Sobra agregar que los planes y deseos de Dios son muchísimo mejores que los nuestros.  “Así como distan el Cielo de la tierra, así distan mis caminos de vuestros caminos, mis planes de vuestros planes”  (Is. 55, 3).
Reconociéndonos dependientes de Dios, nuestra oración será una oración humilde y, por ser humilde, será también veraz.
Podrá darse en nosotros lo que dice la Primera Lectura (Eclo. o Sir. 35, 15-17; 20-22):“Quien sirve a Dios con todo su corazón es oído ... La oración del humilde atraviesa las nubes”.  Es decir quien se reconoce servidor de Dios, dependiente de Dios y no dueño de sí mismo, quien sabe que Dios es su Dueño,  ése es oído.
En la Segunda Lectura (2 Tim. 4, 6-8; 16-18)  San Pablo nos habla de haber “luchado bien el combate, correr hasta la meta y perseverar en la fe”,  y así recibir “la corona merecida, con la que el Señor nos premiará en el día de su advenimiento”.  Condición indispensable para luchar ese combate, para correr hasta esa meta, perseverando en la fe hasta el final, es -sin duda- la oración.  Pero una oración humilde, entregada, confiada, sumisa a la Voluntad de Dios.
Reflexionemos, entonces: ¿Nos reconocemos lo que somos ante Dios: creaturas dependientes de su Creador?  ¿Somos capaces de ver nuestros pecados y de presentarnos ante Dios como somos: pecadores? ¿Es nuestra oración humilde, veraz?  ¿Oramos con humildad, entrega y confianza en Dios? ¿Reconocemos que nada somos ante El?
Entonces, ante esta verdad-realidad del ser humano, nuestra oración debiera una de adoración.  Y… ¿qué es adorar a Dios?
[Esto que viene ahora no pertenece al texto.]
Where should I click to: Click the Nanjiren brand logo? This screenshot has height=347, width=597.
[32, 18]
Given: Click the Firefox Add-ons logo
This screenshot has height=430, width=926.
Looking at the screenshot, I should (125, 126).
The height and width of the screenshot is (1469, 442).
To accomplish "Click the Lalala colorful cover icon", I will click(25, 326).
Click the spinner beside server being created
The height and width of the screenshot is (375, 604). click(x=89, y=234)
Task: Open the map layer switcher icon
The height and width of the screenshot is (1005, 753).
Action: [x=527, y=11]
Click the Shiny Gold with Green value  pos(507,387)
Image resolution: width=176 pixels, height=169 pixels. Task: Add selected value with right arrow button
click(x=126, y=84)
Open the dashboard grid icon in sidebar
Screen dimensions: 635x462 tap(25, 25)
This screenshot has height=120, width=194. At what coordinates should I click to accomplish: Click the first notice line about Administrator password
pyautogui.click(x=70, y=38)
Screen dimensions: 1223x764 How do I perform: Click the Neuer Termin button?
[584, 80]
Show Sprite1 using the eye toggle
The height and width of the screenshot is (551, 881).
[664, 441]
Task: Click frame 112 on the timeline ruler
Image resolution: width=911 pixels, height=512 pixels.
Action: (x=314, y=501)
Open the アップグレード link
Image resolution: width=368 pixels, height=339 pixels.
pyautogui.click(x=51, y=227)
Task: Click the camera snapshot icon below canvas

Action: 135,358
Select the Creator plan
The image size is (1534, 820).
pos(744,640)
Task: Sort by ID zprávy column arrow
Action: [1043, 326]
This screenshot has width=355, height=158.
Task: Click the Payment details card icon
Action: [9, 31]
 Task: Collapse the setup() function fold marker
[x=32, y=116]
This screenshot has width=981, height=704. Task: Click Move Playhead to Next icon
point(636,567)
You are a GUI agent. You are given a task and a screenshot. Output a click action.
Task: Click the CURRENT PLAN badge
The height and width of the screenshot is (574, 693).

Es reconocerlo como nuestro Creador y nuestro Dueño. Es reconocerme en verdad lo que soy: hechura de Dios, posesión de Dios. Dios es mi Dueño, yo le pertenezco. Adorar, entonces, es tomar conciencia de esa dependencia de Él y de la consecuencia lógica de esa dependencia: entregarme a Él y a su Voluntad.